A Stabilized SQP Method: Superlinear Convergence


Regularized and stabilized sequential quadratic programming (SQP) methods are two classes of methods designed to resolve the numerical and theoretical difficulties associated with ill-posed or degenerate nonlinear optimization problems. Recently, a stabilized SQP method has been proposed that allows convergence to points satisfying certain second-order KKT conditions (Report CCoM 13-04, Center for Computational Mathematics , University of California, San Diego, 2013). The method is formulated as a regularized SQP method with an implicit safeguarding strategy based on minimizing a bound-constrained primal-dual augmented Lagrangian. The method involves a flexible line search along a direction formed from the approximate solution of a regularized quadratic programming subproblem and, when one exists, a direction of negative curvature for the primal-dual augmented Lagrangian.
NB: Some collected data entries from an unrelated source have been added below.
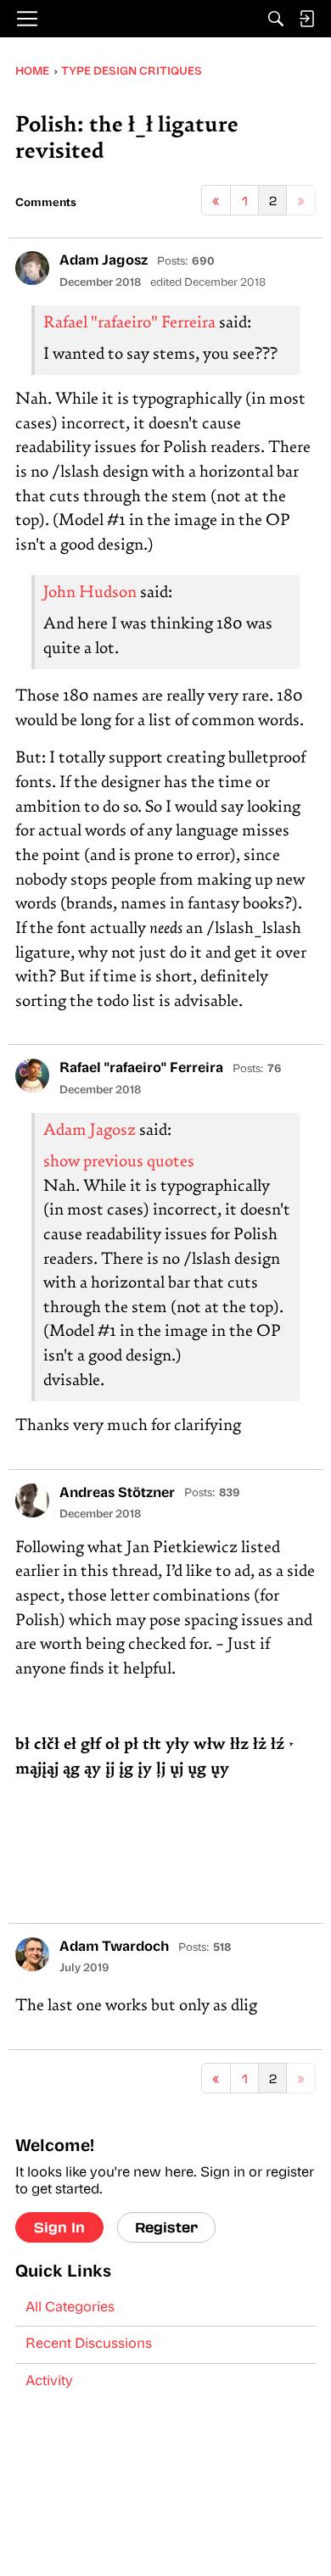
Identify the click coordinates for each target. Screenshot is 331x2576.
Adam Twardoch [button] (114, 1947)
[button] (32, 268)
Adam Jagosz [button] (103, 261)
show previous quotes (118, 1162)
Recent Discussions (88, 2344)
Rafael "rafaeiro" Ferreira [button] (141, 1069)
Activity (49, 2382)
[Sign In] (306, 18)
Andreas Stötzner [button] (117, 1493)
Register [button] (166, 2227)
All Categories (70, 2308)
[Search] (276, 18)
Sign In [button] (59, 2227)
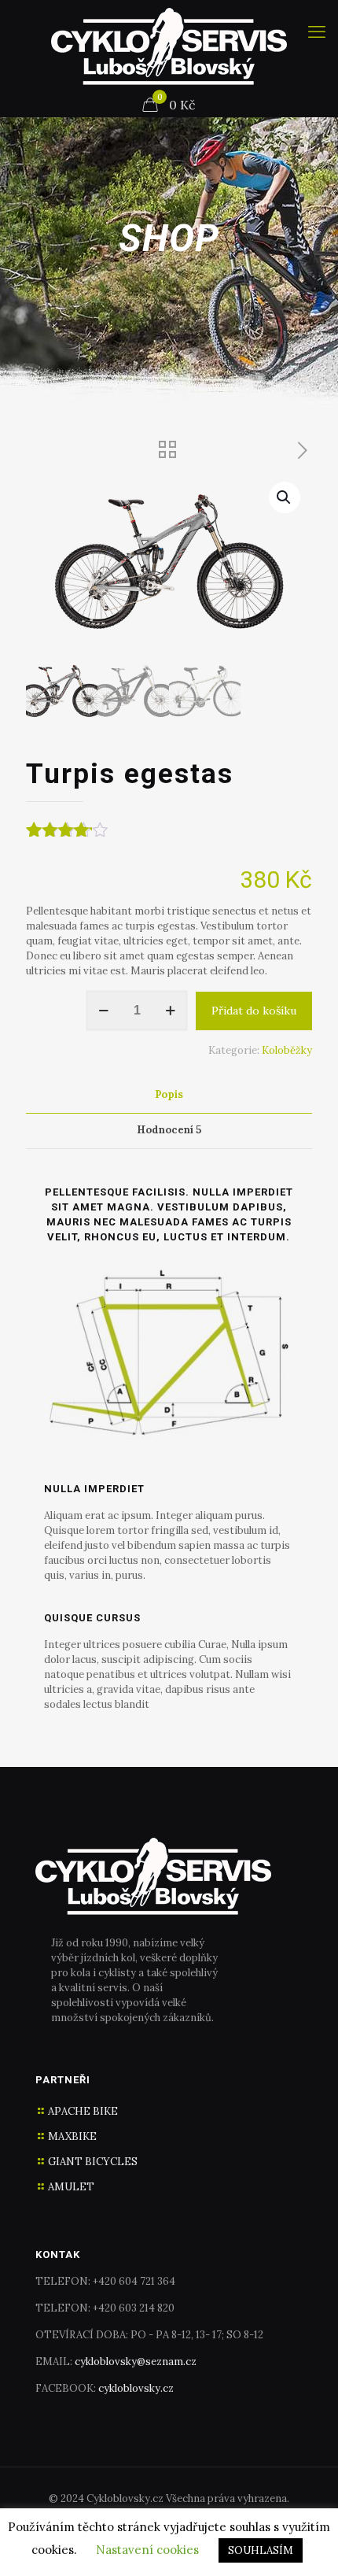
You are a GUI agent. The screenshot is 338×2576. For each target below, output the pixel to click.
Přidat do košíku (253, 1010)
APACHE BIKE (83, 2111)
With an appropriate choice of termination condition, the method terminates in a finite number of iterations under weak assumptions on the problem functions. Safeguarding becomes relevant only when the iterates are converging to an infeasible stationary point of the norm of the constraint violations. Otherwise, the method terminates with a point that either satisfies the second-order necessary conditions for optimality, or fails to satisfy a weak second-order constraint qualification. The purpose of this paper is to establish the conditions under which this second-order stabilized SQP algorithm is equivalent to the conventional stabilized SQP method. It is shown that the method has superlinear local convergence under assumptions that are no stronger than those required by conventional stabilized SQP methods. The required convergence properties are obtained by allowing a small relaxation of the optimality conditions for the quadratic programming subproblem in the neighborhood of a solution. Numerical results on both degenerate and nondegenerate problems are reported.